Subí con él a la litera y ninguno de los criados dijo nada. Entonces me di cuenta de que Simgam se había encargado ya de advertir a toda la gente de la casa de la delicada situación en que nos encontrábamos. No sólo el secretario y yo participábamos en el arriesgado plan, sino que la servidumbre entera estaba dispuesta a colaborar.

No bien habíamos llegado a las puertas del Topkapi mientras recitaba yo todo el poemario de Yunus Emre, cuando Mehmet Bajá se quedó profundamente dormido. Traté de despertarle alzando la voz y le zarandeé con cuidado. Era inútil intentar que reaccionase. El bebedizo de Simgam había surtido demasiado efector.

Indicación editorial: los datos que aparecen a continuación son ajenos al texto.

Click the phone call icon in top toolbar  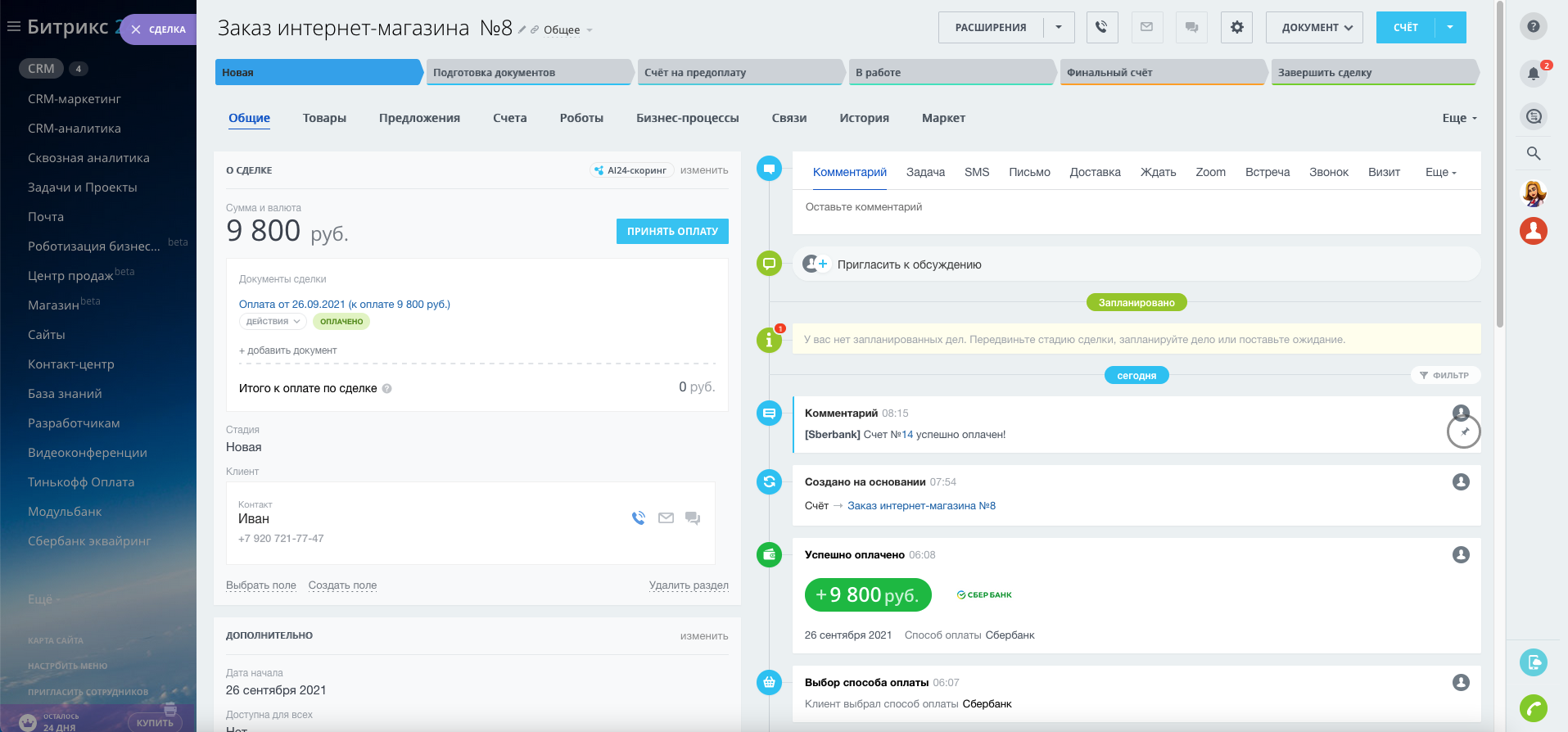tap(1101, 27)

Avisé con discreción al secretario de lo que sucedía. Se acercó él a la litera y comprobó por sí mismo que nuestro amo no despertaría. Me miró con cara de angustia y luego le gritó a la guardia:

—¡Regresemos a casa!

De nuevo en el palacio, descargamos los documentos, los baúles de los sellos y todo el material que iba como siempre en las alforjas de las mulas camino de la Cancillería. Muy nervioso, Simgam ordenó a los criados que llevaran al nisanji a sus habitaciones y luego dijo:

—He de ir inmediatamente a la Puerta. Finalmente, no me queda más remedio que comunicar allí que nuestro amo no podrá acudir a la sesión de hoy.

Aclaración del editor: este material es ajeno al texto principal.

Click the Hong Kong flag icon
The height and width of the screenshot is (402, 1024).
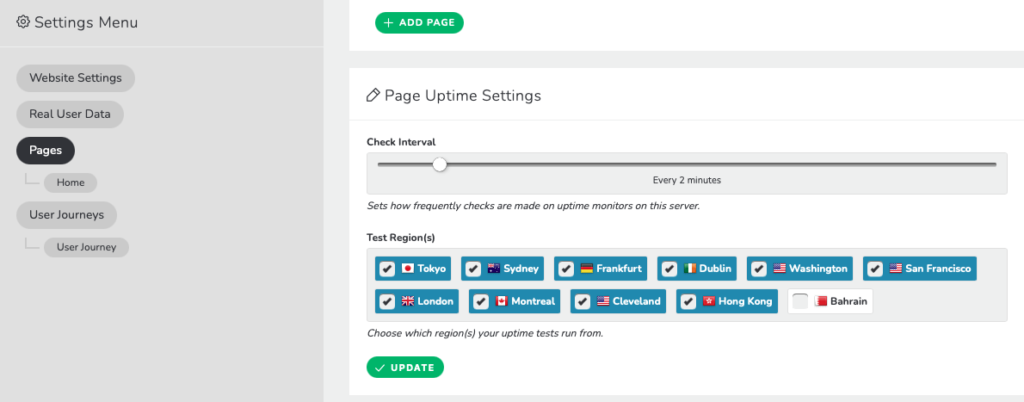point(709,302)
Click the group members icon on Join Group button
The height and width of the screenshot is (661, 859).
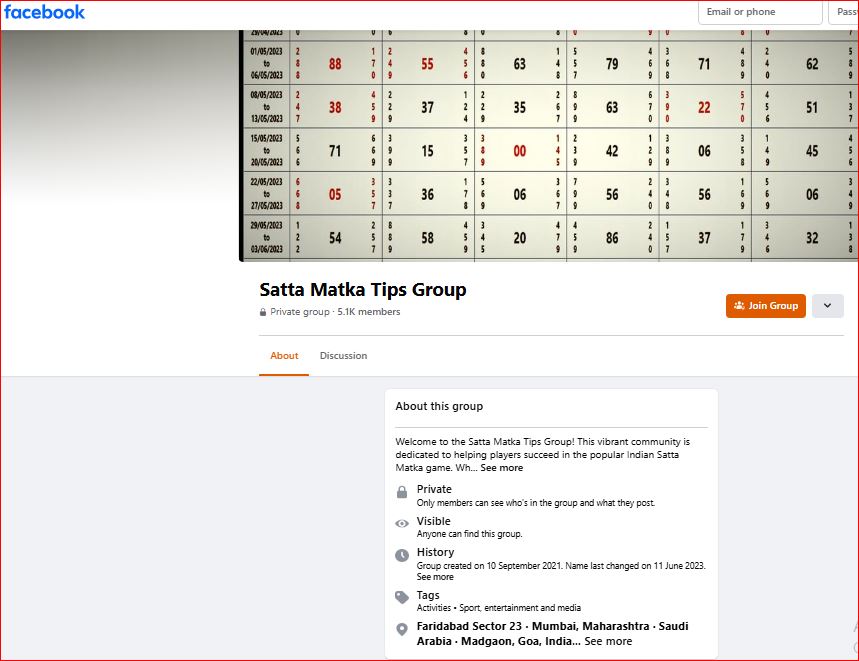739,305
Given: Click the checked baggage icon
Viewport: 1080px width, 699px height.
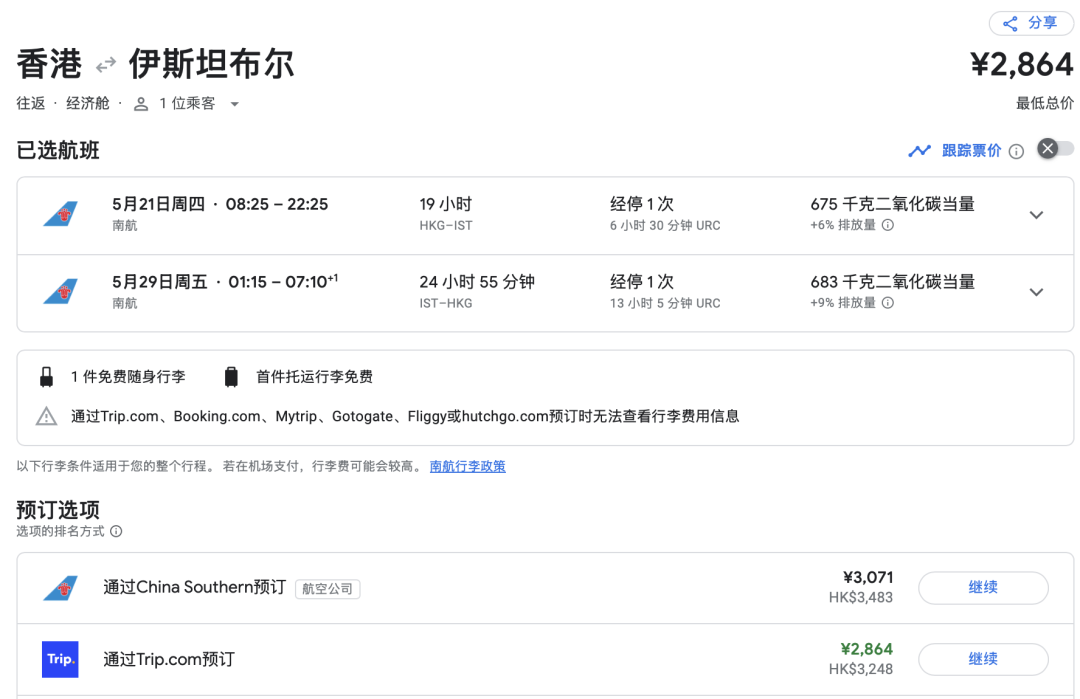Looking at the screenshot, I should pos(231,376).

Subió el secretario de nuevo a su mula y emprendió al trote la cuesta camino de Topkapi. Advirtiendo yo que la situación era muy oportuna para obtener con maña alguna ventaja en mi oficio de espía, monté en mi propia cabalgadura y fui en pos del.

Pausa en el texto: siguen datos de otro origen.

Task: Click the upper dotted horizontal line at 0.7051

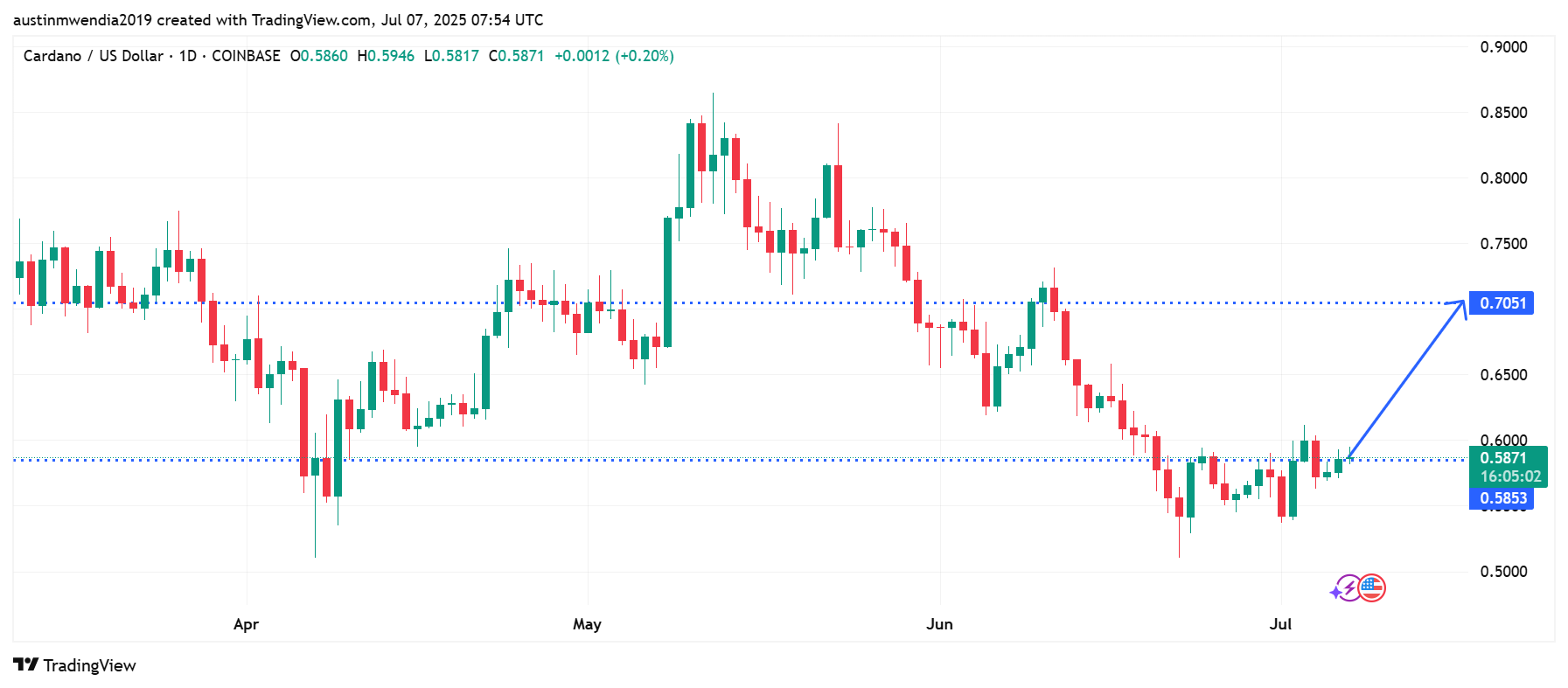Action: (735, 303)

Simgam entró en Topkapi y explicó a los bustanchis, los jefes de la guardia, que nuestro amo no iría y que debía comunicarlo a los visires. Nadie nos impidió pasar a las edificaciones donde se reunía el Consejo. Nos prosternamos y Simgam dio las explicaciones oportunas de nuevo. El defterdar, o jefe del tesoro, que presidía ese día la sesión, escuchó atentamente las excusas del secretario del nisanji y simplemente asintió con un movimiento de cabeza. Hicimos las reverencias oportunas y nos retiramos.

Por el camino, de regreso a casa, Simgam me dijo:

—Hoy se trataba sólo de asuntos de cuentas e impuestos. Pero mañana es el día dedicado a las cartas que se envían a las gobernaciones y el gran visir estará presente. Lo intentaré de nuevo poniendo en el bebedizo dosis menor de hierbas del sueño.